Execution validation reliably catches the codegen bugs that look fine on paper:

- A `select`/conditional-move lowering that picks the wrong operand.
- Critical-edge splitting that drops or duplicates a value.
- A prologue/epilogue that fails to save/restore a callee-saved register (return-address corruption shows up only when something actually calls).
- ABI mistakes: argument in the wrong register, stack misaligned, return value in the wrong place.
- Relocations that resolve to the wrong address.

These are exactly the bugs that turn into silicon respins or weeks of "intermittent" debugging if they escape. A handful of executed tests finds them in seconds.

## Build It Up By Capability

Order tests so each new one depends only on capabilities already validated:

1. Return a constant (codegen + run harness works at all).
2. Arithmetic on arguments (ABI in, result out).
3. Stack frame (alloca, alignment, prologue/epilogue).
4. Calls (the full ABI, callee-saved save/restore, return address).
5. Control flow (branches, loops, phi/select).
6. Spilling (more live values than registers).

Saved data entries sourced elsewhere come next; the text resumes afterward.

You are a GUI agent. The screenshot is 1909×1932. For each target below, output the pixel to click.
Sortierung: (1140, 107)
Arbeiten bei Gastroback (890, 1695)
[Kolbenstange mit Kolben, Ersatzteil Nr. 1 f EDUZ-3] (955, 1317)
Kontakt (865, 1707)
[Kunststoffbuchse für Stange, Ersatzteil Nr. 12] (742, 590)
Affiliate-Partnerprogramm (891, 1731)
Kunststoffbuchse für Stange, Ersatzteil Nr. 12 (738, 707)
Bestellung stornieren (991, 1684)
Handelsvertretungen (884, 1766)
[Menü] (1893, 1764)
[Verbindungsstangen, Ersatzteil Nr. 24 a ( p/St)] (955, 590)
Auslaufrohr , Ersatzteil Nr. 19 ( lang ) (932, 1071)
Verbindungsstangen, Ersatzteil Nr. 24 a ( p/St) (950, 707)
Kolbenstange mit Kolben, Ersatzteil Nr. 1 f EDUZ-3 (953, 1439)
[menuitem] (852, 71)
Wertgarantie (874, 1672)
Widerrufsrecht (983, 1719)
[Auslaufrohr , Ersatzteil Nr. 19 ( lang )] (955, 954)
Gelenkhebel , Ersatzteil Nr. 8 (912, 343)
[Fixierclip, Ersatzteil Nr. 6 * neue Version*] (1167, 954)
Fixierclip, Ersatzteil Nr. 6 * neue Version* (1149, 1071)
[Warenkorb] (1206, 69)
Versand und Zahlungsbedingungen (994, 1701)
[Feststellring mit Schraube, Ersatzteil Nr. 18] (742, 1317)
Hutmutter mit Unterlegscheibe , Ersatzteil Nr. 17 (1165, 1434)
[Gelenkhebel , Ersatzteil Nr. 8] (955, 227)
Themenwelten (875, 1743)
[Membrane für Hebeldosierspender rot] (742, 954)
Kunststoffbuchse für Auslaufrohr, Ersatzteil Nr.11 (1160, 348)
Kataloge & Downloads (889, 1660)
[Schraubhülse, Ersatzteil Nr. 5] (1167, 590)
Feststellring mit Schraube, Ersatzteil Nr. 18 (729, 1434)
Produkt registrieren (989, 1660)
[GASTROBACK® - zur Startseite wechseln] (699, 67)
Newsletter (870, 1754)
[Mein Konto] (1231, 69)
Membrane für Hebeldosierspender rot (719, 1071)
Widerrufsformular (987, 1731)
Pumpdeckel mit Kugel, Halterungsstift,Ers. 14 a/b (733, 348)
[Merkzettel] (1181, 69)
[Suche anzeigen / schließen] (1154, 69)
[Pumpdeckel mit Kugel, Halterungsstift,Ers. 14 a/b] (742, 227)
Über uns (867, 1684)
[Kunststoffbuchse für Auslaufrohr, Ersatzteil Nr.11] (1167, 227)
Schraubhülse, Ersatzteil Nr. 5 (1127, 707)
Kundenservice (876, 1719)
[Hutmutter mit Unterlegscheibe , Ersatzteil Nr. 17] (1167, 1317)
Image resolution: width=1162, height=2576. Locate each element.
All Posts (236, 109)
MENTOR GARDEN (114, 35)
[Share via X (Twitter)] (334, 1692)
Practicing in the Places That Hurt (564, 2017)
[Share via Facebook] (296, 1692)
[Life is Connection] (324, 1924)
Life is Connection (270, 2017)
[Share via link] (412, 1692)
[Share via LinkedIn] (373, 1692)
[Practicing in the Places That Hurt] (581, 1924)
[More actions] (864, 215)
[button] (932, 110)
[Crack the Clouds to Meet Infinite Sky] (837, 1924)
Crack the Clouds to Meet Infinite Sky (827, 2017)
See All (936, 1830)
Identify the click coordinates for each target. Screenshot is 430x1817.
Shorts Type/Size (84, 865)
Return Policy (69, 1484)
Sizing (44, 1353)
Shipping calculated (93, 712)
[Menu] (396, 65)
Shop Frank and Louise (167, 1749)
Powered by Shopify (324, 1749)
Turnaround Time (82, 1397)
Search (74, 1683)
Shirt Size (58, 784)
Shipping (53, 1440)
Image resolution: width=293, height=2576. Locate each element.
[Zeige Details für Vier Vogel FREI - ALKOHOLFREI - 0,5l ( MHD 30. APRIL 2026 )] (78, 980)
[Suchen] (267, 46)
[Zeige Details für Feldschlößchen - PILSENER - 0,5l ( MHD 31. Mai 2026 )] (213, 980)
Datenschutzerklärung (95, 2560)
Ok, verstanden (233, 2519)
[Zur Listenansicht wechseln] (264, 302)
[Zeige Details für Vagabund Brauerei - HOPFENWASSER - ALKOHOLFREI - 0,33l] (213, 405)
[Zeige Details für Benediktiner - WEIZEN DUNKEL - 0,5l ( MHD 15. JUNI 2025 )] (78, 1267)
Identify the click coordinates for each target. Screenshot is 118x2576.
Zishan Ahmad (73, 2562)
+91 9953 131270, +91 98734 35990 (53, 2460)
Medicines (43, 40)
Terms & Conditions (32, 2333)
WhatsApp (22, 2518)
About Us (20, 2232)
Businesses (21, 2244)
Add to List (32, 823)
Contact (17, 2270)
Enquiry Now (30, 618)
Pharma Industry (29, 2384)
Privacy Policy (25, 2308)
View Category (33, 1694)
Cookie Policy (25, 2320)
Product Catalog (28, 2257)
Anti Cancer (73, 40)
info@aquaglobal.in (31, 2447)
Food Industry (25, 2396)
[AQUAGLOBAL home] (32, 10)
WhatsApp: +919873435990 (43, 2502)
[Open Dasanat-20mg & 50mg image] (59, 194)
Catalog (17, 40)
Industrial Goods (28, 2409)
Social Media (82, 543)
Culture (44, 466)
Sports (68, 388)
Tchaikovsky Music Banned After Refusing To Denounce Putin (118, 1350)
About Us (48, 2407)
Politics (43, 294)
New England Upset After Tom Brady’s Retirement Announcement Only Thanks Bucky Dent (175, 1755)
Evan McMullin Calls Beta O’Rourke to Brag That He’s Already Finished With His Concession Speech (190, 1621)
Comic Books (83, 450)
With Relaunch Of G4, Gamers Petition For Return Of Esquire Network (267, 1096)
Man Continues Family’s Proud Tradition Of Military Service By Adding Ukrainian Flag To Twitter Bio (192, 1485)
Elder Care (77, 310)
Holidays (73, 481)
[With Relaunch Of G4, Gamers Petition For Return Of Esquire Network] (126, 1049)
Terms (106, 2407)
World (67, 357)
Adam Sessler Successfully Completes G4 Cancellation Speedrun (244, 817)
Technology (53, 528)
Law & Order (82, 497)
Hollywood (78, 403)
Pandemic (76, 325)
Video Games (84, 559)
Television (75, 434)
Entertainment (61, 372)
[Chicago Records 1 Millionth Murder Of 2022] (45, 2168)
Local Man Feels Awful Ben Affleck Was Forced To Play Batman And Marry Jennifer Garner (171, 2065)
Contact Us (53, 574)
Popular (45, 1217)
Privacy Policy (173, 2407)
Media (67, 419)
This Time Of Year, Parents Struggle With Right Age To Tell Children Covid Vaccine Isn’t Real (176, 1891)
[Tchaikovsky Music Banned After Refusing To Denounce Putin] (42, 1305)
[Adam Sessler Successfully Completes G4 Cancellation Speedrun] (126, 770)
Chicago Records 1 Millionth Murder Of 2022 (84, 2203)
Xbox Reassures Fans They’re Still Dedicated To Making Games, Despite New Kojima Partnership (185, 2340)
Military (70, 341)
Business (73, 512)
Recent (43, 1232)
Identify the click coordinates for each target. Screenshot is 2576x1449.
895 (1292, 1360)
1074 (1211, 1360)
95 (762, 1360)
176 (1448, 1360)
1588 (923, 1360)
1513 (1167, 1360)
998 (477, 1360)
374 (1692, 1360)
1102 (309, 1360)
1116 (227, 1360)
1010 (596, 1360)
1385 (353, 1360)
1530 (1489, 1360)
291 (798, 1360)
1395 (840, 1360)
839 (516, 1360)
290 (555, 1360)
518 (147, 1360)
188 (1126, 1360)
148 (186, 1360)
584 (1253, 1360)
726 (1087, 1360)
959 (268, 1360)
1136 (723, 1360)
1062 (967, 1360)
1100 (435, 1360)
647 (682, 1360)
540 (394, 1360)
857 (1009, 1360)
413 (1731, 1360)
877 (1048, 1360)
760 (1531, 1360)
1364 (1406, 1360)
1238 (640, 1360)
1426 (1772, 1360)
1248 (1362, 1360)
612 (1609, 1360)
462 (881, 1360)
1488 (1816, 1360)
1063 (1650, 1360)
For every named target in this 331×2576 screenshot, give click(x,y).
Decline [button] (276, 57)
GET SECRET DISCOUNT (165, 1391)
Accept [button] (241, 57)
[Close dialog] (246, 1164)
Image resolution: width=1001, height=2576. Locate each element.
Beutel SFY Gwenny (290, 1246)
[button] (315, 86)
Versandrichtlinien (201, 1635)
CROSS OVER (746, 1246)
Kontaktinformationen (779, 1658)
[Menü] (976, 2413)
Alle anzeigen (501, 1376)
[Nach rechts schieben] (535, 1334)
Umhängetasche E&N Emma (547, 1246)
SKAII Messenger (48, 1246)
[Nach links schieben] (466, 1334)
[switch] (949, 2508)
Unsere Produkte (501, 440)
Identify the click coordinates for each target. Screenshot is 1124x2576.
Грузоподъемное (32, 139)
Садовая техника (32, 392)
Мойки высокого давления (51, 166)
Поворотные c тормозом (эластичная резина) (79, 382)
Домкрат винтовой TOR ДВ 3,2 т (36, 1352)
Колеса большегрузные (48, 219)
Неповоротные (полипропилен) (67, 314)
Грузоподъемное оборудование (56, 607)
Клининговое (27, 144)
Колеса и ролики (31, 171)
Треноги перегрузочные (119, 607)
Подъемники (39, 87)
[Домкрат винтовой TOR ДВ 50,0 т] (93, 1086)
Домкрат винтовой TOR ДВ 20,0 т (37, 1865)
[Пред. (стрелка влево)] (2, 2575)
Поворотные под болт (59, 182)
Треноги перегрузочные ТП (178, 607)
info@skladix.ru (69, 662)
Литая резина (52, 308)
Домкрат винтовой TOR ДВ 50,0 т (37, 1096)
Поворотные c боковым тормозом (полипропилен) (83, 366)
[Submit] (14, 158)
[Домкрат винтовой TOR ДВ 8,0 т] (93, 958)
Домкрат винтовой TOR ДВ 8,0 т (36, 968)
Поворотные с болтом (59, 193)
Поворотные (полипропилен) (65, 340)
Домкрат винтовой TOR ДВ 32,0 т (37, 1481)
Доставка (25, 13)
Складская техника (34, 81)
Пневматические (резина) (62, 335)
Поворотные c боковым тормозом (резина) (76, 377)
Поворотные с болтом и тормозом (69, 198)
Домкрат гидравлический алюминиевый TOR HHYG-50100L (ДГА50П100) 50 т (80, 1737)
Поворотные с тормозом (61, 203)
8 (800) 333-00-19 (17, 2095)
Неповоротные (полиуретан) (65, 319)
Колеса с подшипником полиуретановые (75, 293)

When a higher test fails and the lower ones pass, the bug is in the new capability. That ordering is the debugger.

## Red Flags

| Smell | Do instead |
|-------|------------|
| "The disassembly looks correct" | Execute it and assert the result |
| Test asserts "no crash" | Assert the actual computed value |
| Slow full-system sim per test | Fast target emulator, run every build |
| One big program as the only test | Capability-ordered tests, smallest first |
| Skipping ABI/spill tests | Those are exactly where the bugs hide |

## Midstall House Style

- Vulcan is the reference: a reusable codegen system whose RISC-V output is execution-validated on Midstall's River CPU via a fast `river-emulator`. That harness caught real codegen bugs (select lowering, critical-edge splitting, return-address save) that passed inspection.
- Targets nest under `vulcan-target/<arch>`; validation is a first-class part of bring-up, not an afterthought.
- No em dashes, no emoji. The compare-against-truth loop is the same shape as `differential-verification`.